**本文:**

▽

マタイによる福音書14章22〜33節(新P. 28)

22 それからすぐ、イエスは弟子たちを強いて舟に乗せ、向こう岸へ先に行かせ、その間に群衆を解散させられた。

23 群衆を解散させてから、祈るためにひとり山にお登りになった。夕方になっても、ただひとりそこにおられた。

24 ところが、舟は既に陸から何スタディオンか離れており、逆風のために波に悩まされていた。

25 夜が明けるころ、イエスは湖の上を歩いて弟子たちのところに行かれた。

26 弟子たちは、イエスが湖上を歩いておられるのを見て、「幽霊だ」と言っておびえ、恐怖のあまり叫び声をあげた。

27 イエスはすぐ彼らに話しかけられた。「安心しなさい。わたしだ。恐れることはない。」

28 すると、ペトロが答えた。「主よ、あなたでしたら、わたしに命令して、水の上を歩いてそちらに行かせてください。」

29 イエスが「来なさい」と言われたので、ペトロは舟から降りて水の上を歩き、イエスの方へ進んだ。

30 しかし、強い風に気がついて怖くなり、沈みかけたので、「主よ、助けてください」と叫んだ。

31 イエスはすぐに手を伸ばして捕まえ、「信仰の薄い者よ、なぜ疑ったのか」と言われた。

32 そして、二人が舟に乗り込むと、風は静まった。

33 舟の中にいた人たちは、「本当に、あなたは神の子です」と言ってイエスを拝んだ。

△

**データ:**
▽

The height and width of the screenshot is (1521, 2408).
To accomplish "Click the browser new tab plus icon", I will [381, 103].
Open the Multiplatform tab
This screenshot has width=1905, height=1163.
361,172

△

**やること:**
**A)** マタイによる福音書の本文のうち、「22 それからすぐ、イエスは」から「25 夜が明けるころ、イエスは湖の上を歩いて弟子たちのところに行かれた。」までを、両端の語句も含めてそのまま書き写してください。
**B)** マタイによる福音書の本文によると、ペトロが怖くなって沈みかけたのは、何に気がついたからですか。
**C)** マタイによる福音書の本文の最後の文に続けて、その先を書き継いでください。
データの各行は、マタイによる福音書の本文とは関係がありません。

**解答:**
**A)**
22 それからすぐ、イエスは弟子たちを強いて舟に乗せ、向こう岸へ先に行かせ、その間に群衆を解散させられた。

23 群衆を解散させてから、祈るためにひとり山にお登りになった。夕方になっても、ただひとりそこにおられた。

24 ところが、舟は既に陸から何スタディオンか離れており、逆風のために波に悩まされていた。

25 夜が明けるころ、イエスは湖の上を歩いて弟子たちのところに行かれた。

**B)** 強い風に気がついたからです。

**C)**
1.弟子たちを送り出すイエス

①覆される印象

 今年も「主イエスに出会った人々」と言うテーマでこの伝道礼拝ではお話したいと思っています。私たちは人生の中で様々な人と出会うと言う体験をします。その中には一度だけの出会いで終わってしまうものもあれば、それからの一生を左右するような重要な出会いもあるはずです。人との出会いにおいて第一印象はとても大切であるとよく言われます。だからその第一印象を良くするために私たちは自分の身なりを整えると言う努力もします。しかし、この第一印象と言うのは案外、人の容姿や言葉遣いと言った人間の外側だけに関わる部分が多いようです。ですから実際、付き合いを始めて見るとその第一印象を大きく覆されるようなことも起こり得るのです。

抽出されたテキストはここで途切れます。